**What to do**
(a) According to the news report, by when would Lam's replacement be installed if President Xi Jinping goes ahead with the plan?
(b) Decide whether each statement agrees with the news report. For each, answer yes or no and quote the deciding words. (i) Lam's office declined to comment on speculation. (ii) Jimmy Sham was attacked by assailants wielding knives. (iii) Norman Chan formerly headed the Hong Kong Monetary Authority.
(c) Write out the part of the news report that begins at the words "Earlier this month, Lam" and stops after "installed by March.".

**Passage shown**
#####

Beijing is drawing up a plan to remove Hong Kong's beleaguered Chief Executive Carrie Lam, the Financial Times reported on Wednesday, after nearly five months of pro-democracy unrest.
The pro-Beijing leader has faced sustained criticism from protesters in the semi-autonomous city.
So far, the Chinese central government has given its support to her and the Hong Kong police, calling the demonstrators "rioters" and condemning the violence.
But according to the FT report, which quoted unnamed figures briefed on the deliberations, Beijing is drawing up a plan to replace her with an interim chief executive.
However, sources told the newspaper that the plan would be dependent on the situation in the city first stabilising so that Beijing is not seen as giving in to violence.
Lam's office said it would not comment on speculation.
Hong Kong has been battered by 20 weeks of protests and with no political solution in sight, clashes have intensified each month.
Earlier this month, Lam -- who has refused to grant any major concessions to protesters -- invoked a colonial-era emergency law to ban face masks, setting off a new wave of protests and vandalism that shut down much of the city's transport network.
One of the protest leaders, Jimmy Sham, was hospitalised after being attacked by unknown assailants wielding hammers last week.
If President Xi Jinping decides to go ahead with the plan to remove Lam, the report said her replacement would be installed by March.
Leading candidates being considered to replace her reportedly include Norman Chan, former head of the Hong Kong Monetary Authority, and Henry Tang, who has also served as the territory's financial secretary and chief secretary for administration.

#####

**Data section**
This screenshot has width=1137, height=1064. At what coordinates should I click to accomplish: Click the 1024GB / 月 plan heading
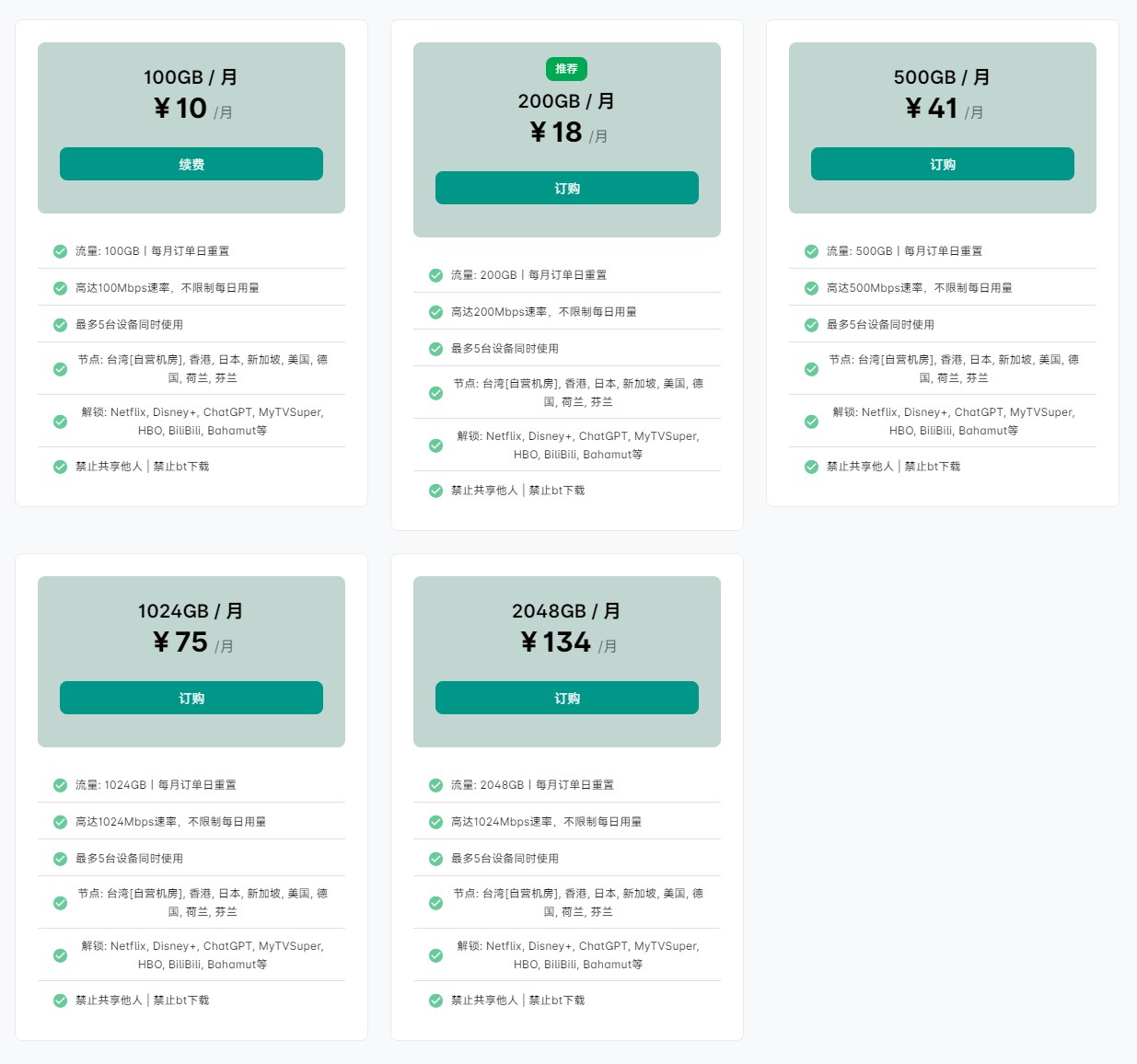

#####

**Responses by task**
(a) By March.

(b)
(i) Yes: "Lam's office said it would not comment on speculation."
(ii) No: "attacked by unknown assailants wielding hammers"
(iii) Yes: "Norman Chan, former head of the Hong Kong Monetary Authority"

(c)
Earlier this month, Lam -- who has refused to grant any major concessions to protesters -- invoked a colonial-era emergency law to ban face masks, setting off a new wave of protests and vandalism that shut down much of the city's transport network.
One of the protest leaders, Jimmy Sham, was hospitalised after being attacked by unknown assailants wielding hammers last week.
If President Xi Jinping decides to go ahead with the plan to remove Lam, the report said her replacement would be installed by March.